** Job 1 **
In the pull request on download and caching, how many files download at once by default in a fresh download?

** Supplied passage **
┌──

Align download and caching with huggingface_hub for improved performance by DePasqualeOrg · Pull Request #21 · huggingface/swift-huggingface

DePasqualeOrg · 2025-12-26T18:21:22Z

This PR includes significant improvements to download and cache performance, aligning swift-huggingface more closely with the Python huggingface_hub library. Several of the problems it solves originated in design decisions that diverged from the Python library.

Benchmark Results

I've added a separate benchmarks test target that will not run in CI and can be run with RUN_BENCHMARKS=1 swift test --filter Benchmarks.

Tested with mlx-community/Qwen3-0.6B-Base-DQ5 (~11 MB tokenizer.json).

Check out commit 84759be to run the benchmarks before changes on this branch.

Benchmark	Before	After	Improvement
Cached file retrieval	678.5 ms	0.7 ms	~969x faster
Fresh download	2749.3 ms	1070.7ms	~2.6x faster

Cached file retrieval: Previously, every call copied files from the cache to a destination directory, even when nothing had changed. Now we return the snapshot cache path directly with no copy step. When the revision is a commit hash (as in this benchmark), we also skip the API call entirely and return immediately.

Fresh download: Previously, files were downloaded sequentially. Now they download concurrently via a task group (default concurrency: 8), and results are written directly to the cache with no extra copy step.

Why this is a single PR

These changes form an interconnected rewrite of the download/cache subsystem. Parallel downloads, resume, cache-path return, progress, file locking, and offline mode all modify the same core functions (downloadSnapshot, downloadFile, downloadToCache) and depend on each other.

Changes

1. Return snapshot cache path instead of copying files

downloadSnapshot and downloadFile now return the snapshot cache path directly (containing symlinks to blobs), matching Python's snapshot_download() default behavior. The previous design always copied every file from the cache to a separate destination directory, which caused redundant disk I/O and duplication. An optional to destination: parameter (matching Python's local_dir) is available for callers that need files in a specific location.

Python equivalent: _snapshot_download.py:462-465

2. Skip API calls for cached files

When the revision is a commit hash (immutable), the API response is cached as <commit>.json in a separate .metadata directory at the cache root (mirroring how .locks is structured) after the first download. This keeps the snapshot directory clean so it only contains files from the repository. On subsequent calls, this cached response is used to verify that all files matching the requested globs are present in the snapshot. If all files are present, the snapshot is returned immediately with no API call. If any files are missing (e.g., from an interrupted download or different glob patterns), the fast path is skipped and a fresh download proceeds.

└──

** Supplied records **
┌──

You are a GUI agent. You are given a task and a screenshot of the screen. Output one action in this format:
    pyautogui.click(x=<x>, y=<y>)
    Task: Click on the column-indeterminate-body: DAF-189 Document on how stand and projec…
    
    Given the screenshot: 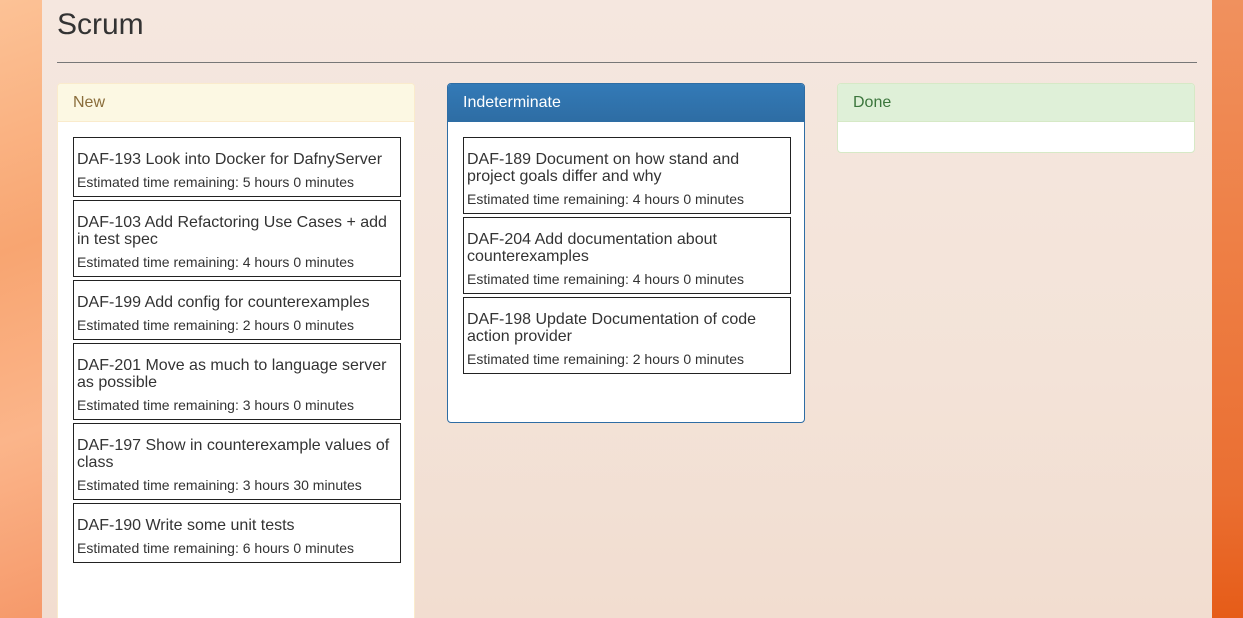 What is the action you would take?
    pyautogui.click(x=626, y=248)
    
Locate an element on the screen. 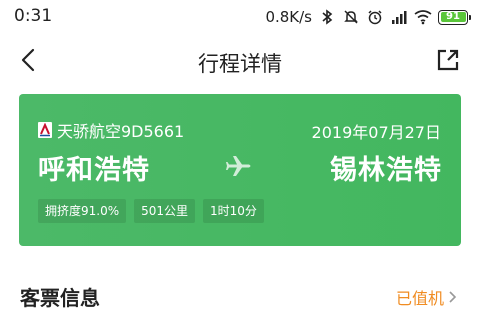 This screenshot has width=480, height=323. airline-logo-icon is located at coordinates (45, 130).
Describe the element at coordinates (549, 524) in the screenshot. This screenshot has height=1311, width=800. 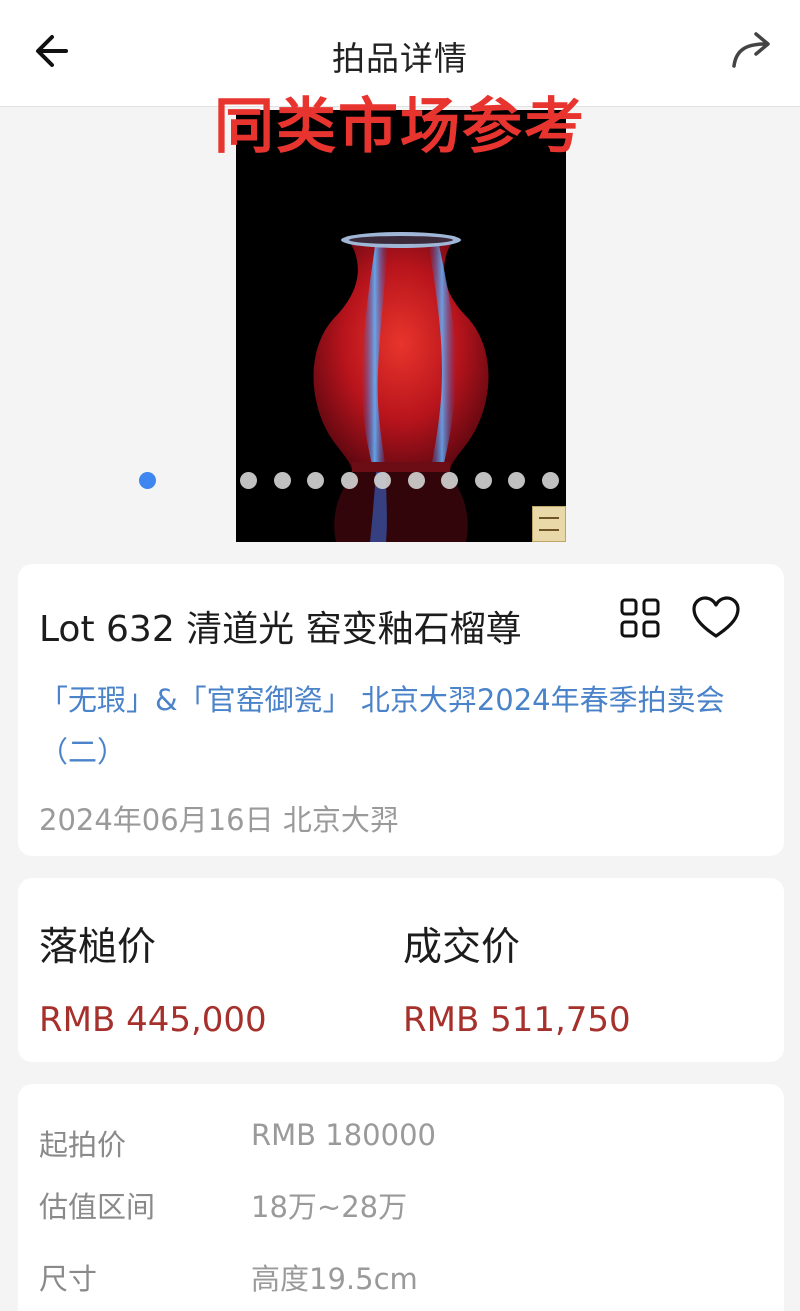
I see `seal-stamp-image` at that location.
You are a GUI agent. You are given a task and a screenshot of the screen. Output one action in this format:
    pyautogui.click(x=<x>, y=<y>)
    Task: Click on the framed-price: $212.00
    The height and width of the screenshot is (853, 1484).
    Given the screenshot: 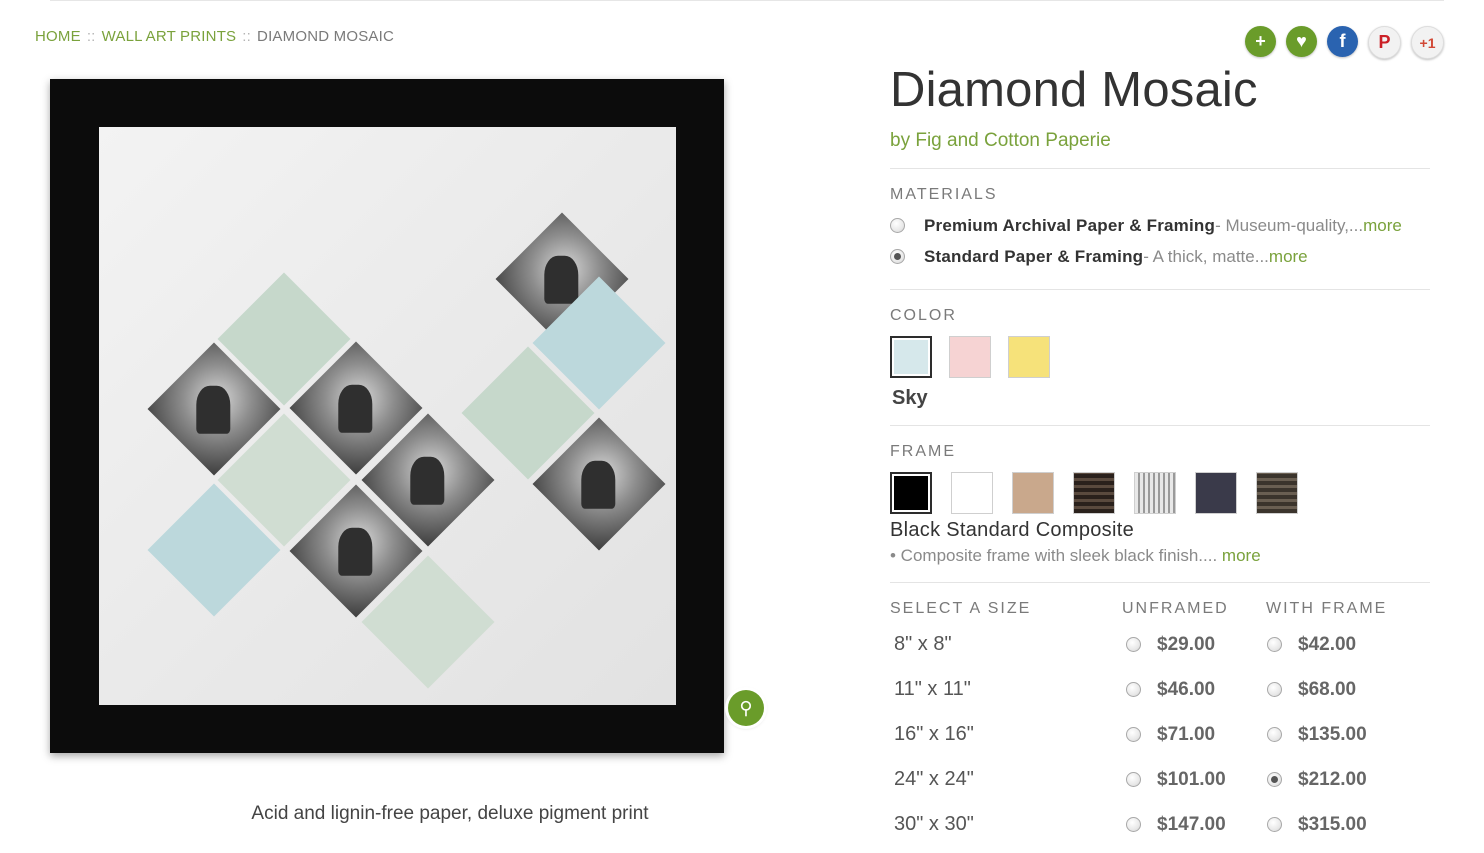 What is the action you would take?
    pyautogui.click(x=1332, y=779)
    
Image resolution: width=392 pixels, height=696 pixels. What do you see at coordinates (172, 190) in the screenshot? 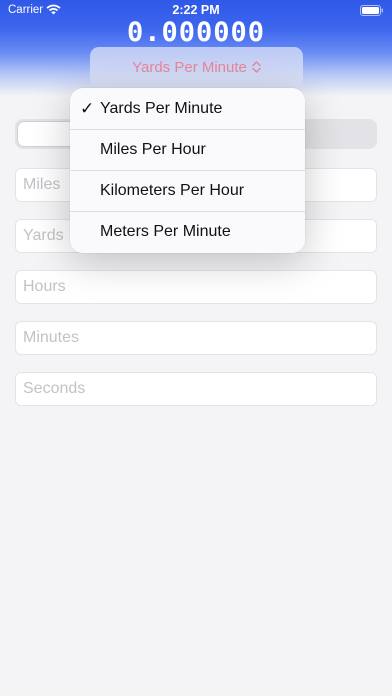
I see `menu-item-label: Kilometers Per Hour` at bounding box center [172, 190].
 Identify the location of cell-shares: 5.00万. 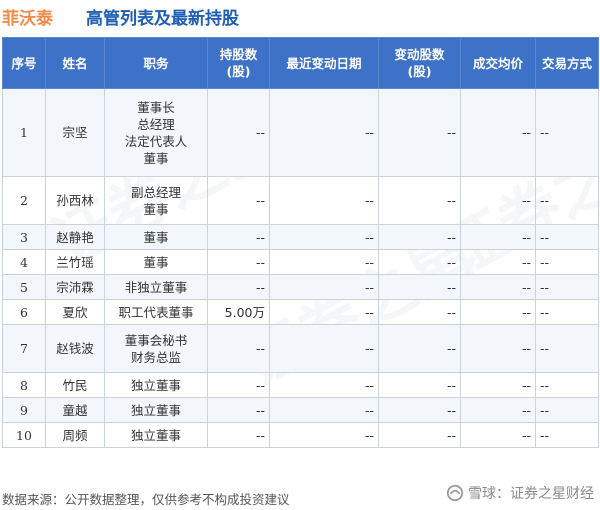
(238, 312).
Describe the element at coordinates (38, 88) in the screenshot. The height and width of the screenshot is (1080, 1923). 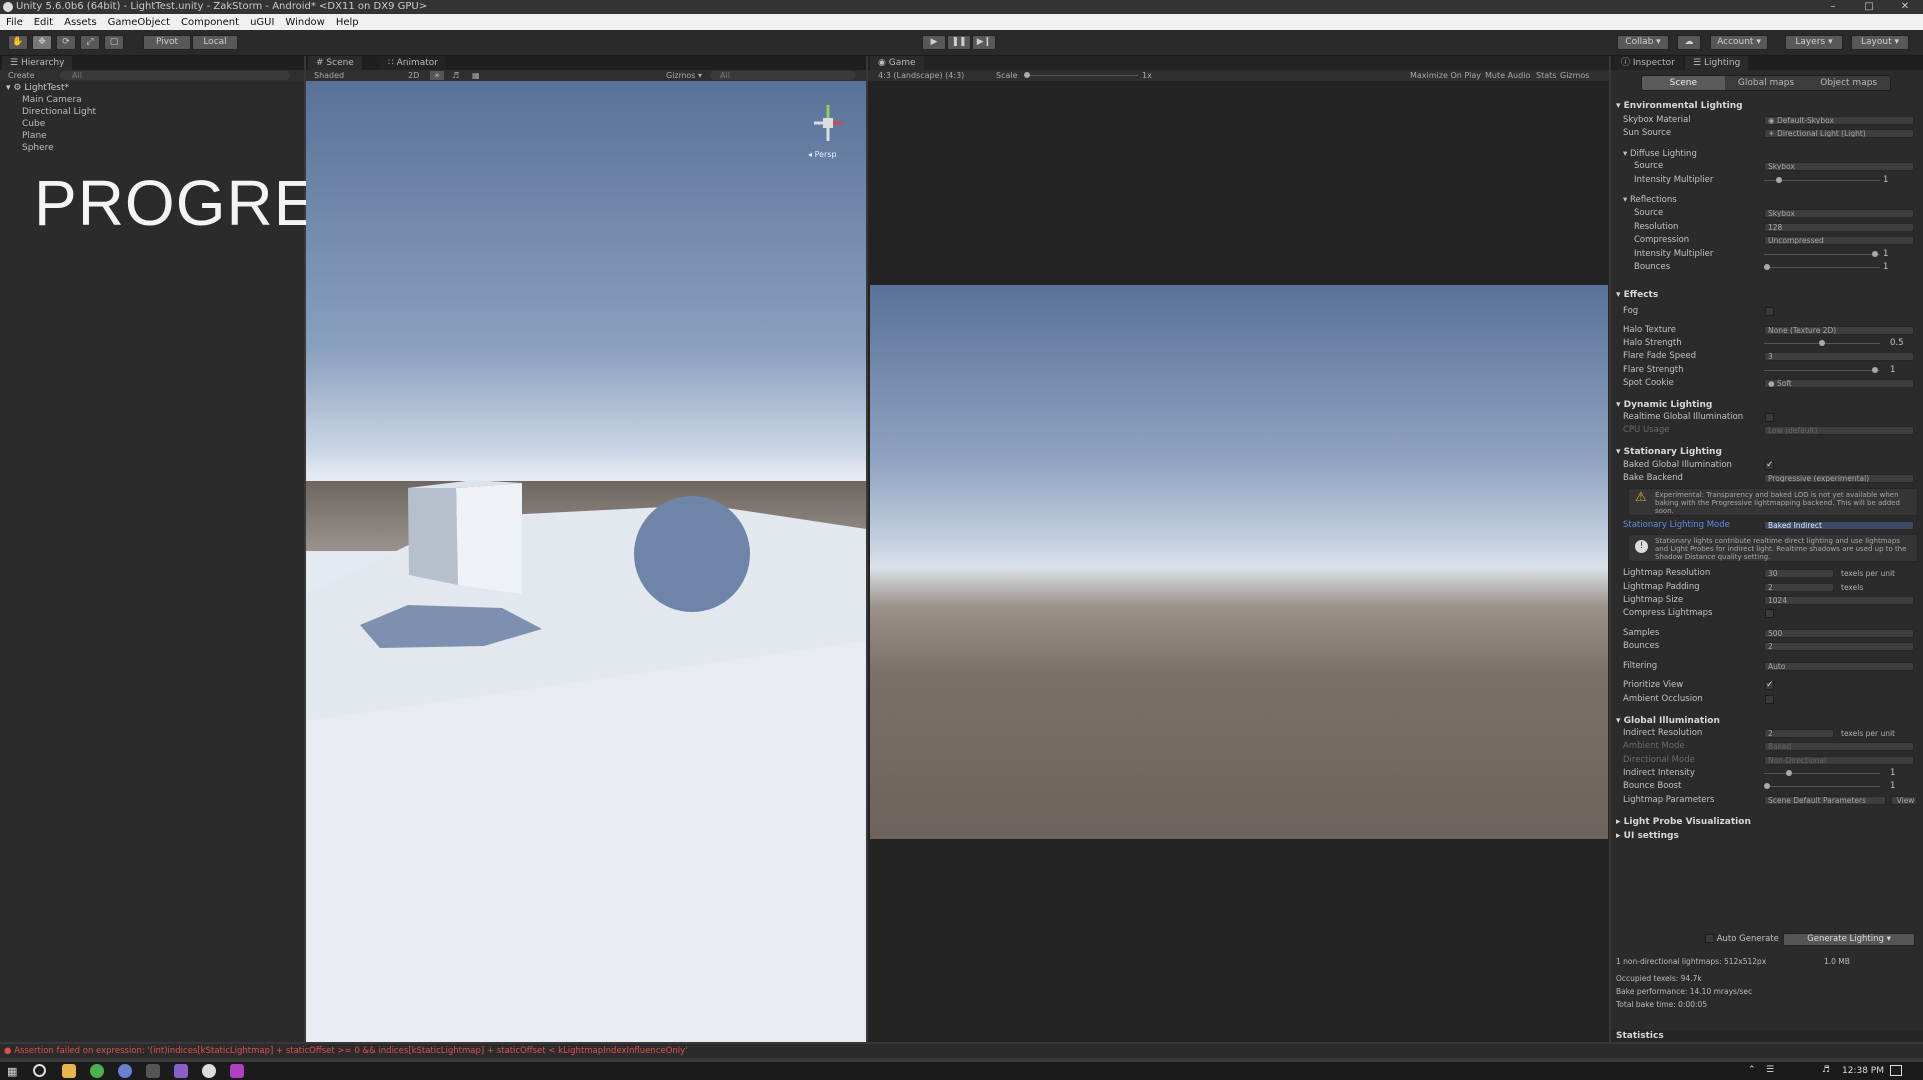
I see `scene-root: ▾ ⚙ LightTest*` at that location.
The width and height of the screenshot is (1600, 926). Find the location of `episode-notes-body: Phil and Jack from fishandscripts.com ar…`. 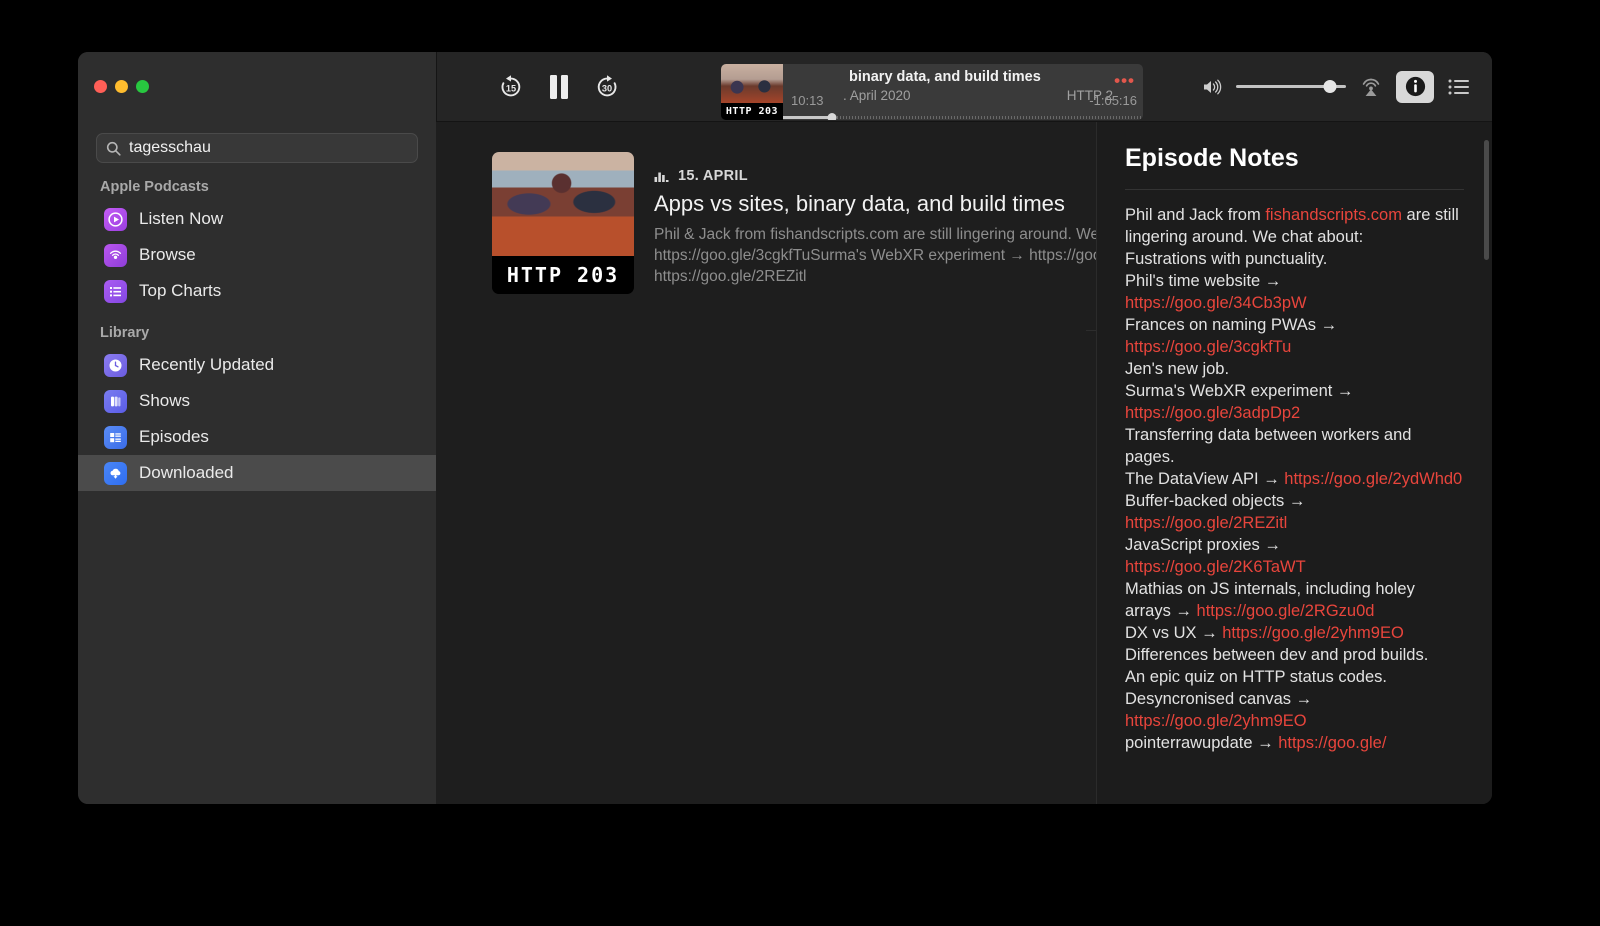

episode-notes-body: Phil and Jack from fishandscripts.com ar… is located at coordinates (1294, 479).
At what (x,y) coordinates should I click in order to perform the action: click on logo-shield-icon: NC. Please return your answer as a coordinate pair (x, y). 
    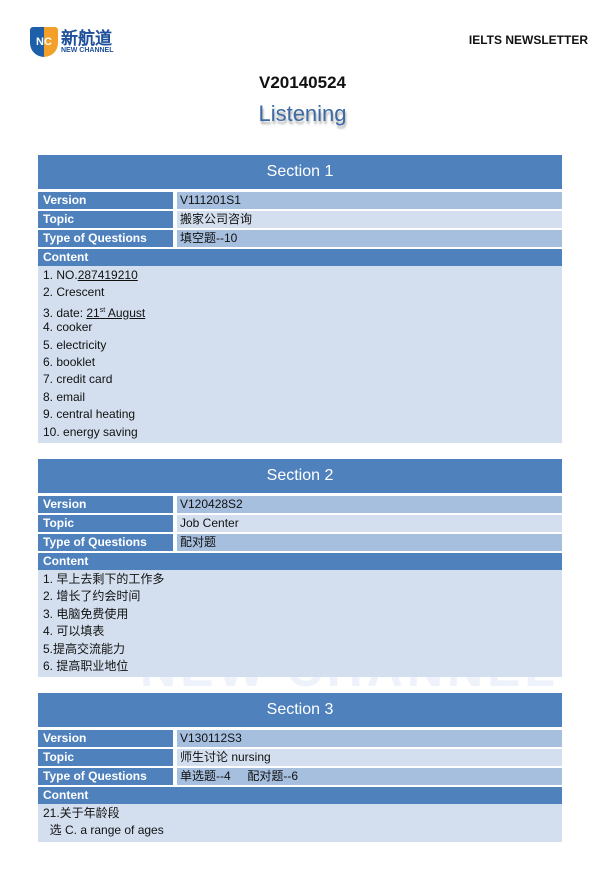
    Looking at the image, I should click on (44, 42).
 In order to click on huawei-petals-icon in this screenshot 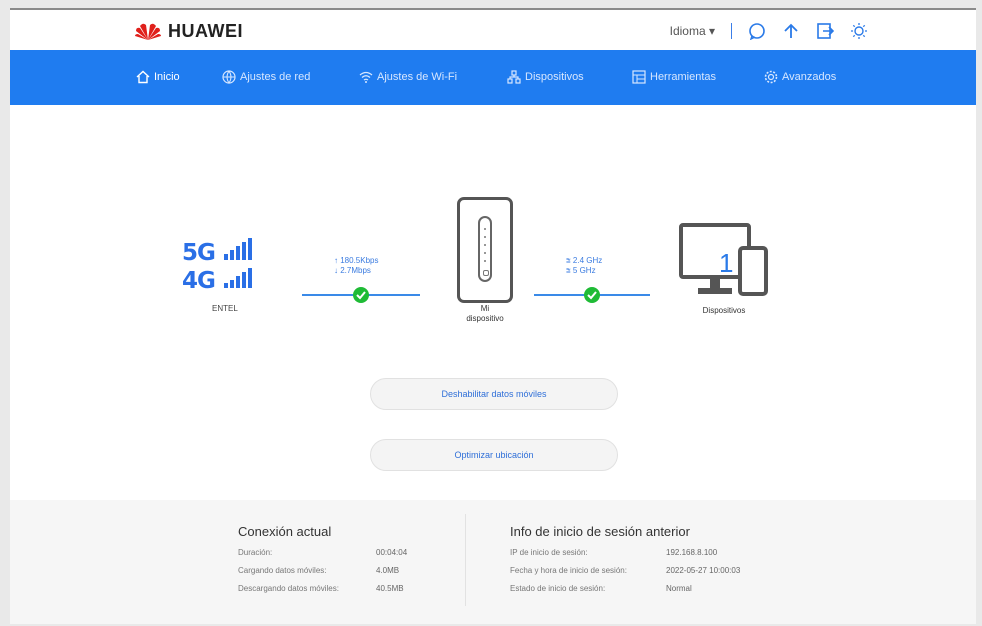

└──

** Job 2 **
Quote everything in the listing from the line containing "Identify the location" down to the end of the listing, both ends included, leaving out the pictures.

** Your solution 1 **
Eight.

** Your solution 2 **
 Identify the location of cell-shares: 5.00万. 
(238, 312).
Describe the element at coordinates (38, 88) in the screenshot. The height and width of the screenshot is (1080, 1923). 
I see `scene-root: ▾ ⚙ LightTest*` at that location.
The width and height of the screenshot is (1600, 926). Find the location of `episode-notes-body: Phil and Jack from fishandscripts.com ar…`. 

episode-notes-body: Phil and Jack from fishandscripts.com ar… is located at coordinates (1294, 479).
At what (x,y) coordinates should I click in order to perform the action: click on logo-shield-icon: NC. Please return your answer as a coordinate pair (x, y). 
    Looking at the image, I should click on (44, 42).
 In order to click on huawei-petals-icon in this screenshot 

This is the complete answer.